▼
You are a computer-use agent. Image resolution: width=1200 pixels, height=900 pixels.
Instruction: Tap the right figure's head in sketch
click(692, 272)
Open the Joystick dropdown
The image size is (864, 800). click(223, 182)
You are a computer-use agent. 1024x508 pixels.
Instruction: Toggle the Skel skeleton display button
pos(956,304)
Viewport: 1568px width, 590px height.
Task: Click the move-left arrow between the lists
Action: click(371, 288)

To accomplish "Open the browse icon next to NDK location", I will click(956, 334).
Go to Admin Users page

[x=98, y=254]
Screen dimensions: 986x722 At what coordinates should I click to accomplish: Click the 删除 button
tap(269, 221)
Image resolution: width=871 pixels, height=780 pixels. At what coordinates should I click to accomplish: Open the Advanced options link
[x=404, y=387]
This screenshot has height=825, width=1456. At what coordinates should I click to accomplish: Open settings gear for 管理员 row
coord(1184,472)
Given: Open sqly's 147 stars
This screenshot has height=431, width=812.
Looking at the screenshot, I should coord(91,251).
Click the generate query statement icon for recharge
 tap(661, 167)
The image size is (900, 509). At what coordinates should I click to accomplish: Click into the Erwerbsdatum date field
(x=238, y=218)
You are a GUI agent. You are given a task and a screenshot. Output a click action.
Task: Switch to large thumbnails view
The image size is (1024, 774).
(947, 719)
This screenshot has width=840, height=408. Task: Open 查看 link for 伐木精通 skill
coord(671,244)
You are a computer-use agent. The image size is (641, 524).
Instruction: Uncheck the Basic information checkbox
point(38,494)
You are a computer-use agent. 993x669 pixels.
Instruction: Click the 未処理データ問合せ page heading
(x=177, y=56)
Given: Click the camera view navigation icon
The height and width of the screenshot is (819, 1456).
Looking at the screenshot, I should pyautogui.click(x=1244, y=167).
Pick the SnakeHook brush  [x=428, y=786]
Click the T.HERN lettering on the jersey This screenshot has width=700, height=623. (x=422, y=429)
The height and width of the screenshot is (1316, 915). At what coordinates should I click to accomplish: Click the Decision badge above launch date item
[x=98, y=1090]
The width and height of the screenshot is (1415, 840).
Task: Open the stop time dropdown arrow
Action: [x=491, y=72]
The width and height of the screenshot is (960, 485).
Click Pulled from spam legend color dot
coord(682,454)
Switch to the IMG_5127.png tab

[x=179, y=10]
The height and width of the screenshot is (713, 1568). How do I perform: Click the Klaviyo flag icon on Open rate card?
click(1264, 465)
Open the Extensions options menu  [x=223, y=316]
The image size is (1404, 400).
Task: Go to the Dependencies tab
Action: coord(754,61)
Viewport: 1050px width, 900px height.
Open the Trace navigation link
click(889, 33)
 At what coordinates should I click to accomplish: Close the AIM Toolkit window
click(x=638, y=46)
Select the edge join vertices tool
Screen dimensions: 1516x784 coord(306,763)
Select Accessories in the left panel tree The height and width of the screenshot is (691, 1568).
▲
**Task details**
Can you rewrite the data above with every "Instruction" changed to "Command" and nothing else altered?

**The result**
You are a computer-use agent. Image resolution: width=1200 pixels, height=900 pixels.
Command: Tap the right figure's head in sketch
click(692, 272)
Open the Joystick dropdown
The image size is (864, 800). click(223, 182)
You are a computer-use agent. 1024x508 pixels.
Command: Toggle the Skel skeleton display button
pos(956,304)
Viewport: 1568px width, 590px height.
Task: Click the move-left arrow between the lists
Action: click(371, 288)

To accomplish "Open the browse icon next to NDK location", I will click(956, 334).
Go to Admin Users page

[x=98, y=254]
Screen dimensions: 986x722 At what coordinates should I click to accomplish: Click the 删除 button
tap(269, 221)
Image resolution: width=871 pixels, height=780 pixels. At what coordinates should I click to accomplish: Open the Advanced options link
[x=404, y=387]
This screenshot has height=825, width=1456. At what coordinates should I click to accomplish: Open settings gear for 管理员 row
coord(1184,472)
Given: Open sqly's 147 stars
This screenshot has height=431, width=812.
Looking at the screenshot, I should coord(91,251).
Click the generate query statement icon for recharge
 tap(661, 167)
The image size is (900, 509). At what coordinates should I click to accomplish: Click into the Erwerbsdatum date field
(x=238, y=218)
You are a GUI agent. You are given a task and a screenshot. Output a click action.
Task: Switch to large thumbnails view
The image size is (1024, 774).
(947, 719)
This screenshot has width=840, height=408. Task: Open 查看 link for 伐木精通 skill
coord(671,244)
You are a computer-use agent. The image size is (641, 524).
Command: Uncheck the Basic information checkbox
point(38,494)
You are a computer-use agent. 993x669 pixels.
Command: Click the 未処理データ問合せ page heading
(x=177, y=56)
Given: Click the camera view navigation icon
The height and width of the screenshot is (819, 1456).
Looking at the screenshot, I should pyautogui.click(x=1244, y=167).
Pick the SnakeHook brush  [x=428, y=786]
Click the T.HERN lettering on the jersey This screenshot has width=700, height=623. (x=422, y=429)
The height and width of the screenshot is (1316, 915). At what coordinates should I click to accomplish: Click the Decision badge above launch date item
[x=98, y=1090]
The width and height of the screenshot is (1415, 840).
Task: Open the stop time dropdown arrow
Action: [x=491, y=72]
The width and height of the screenshot is (960, 485).
Click Pulled from spam legend color dot
coord(682,454)
Switch to the IMG_5127.png tab

[x=179, y=10]
The height and width of the screenshot is (713, 1568). How do I perform: Click the Klaviyo flag icon on Open rate card?
click(1264, 465)
Open the Extensions options menu  [x=223, y=316]
The image size is (1404, 400).
Task: Go to the Dependencies tab
Action: coord(754,61)
Viewport: 1050px width, 900px height.
Open the Trace navigation link
click(889, 33)
 At what coordinates should I click to accomplish: Close the AIM Toolkit window
click(x=638, y=46)
Select the edge join vertices tool
Screen dimensions: 1516x784 coord(306,763)
Select Accessories in the left panel tree The height and width of the screenshot is (691, 1568).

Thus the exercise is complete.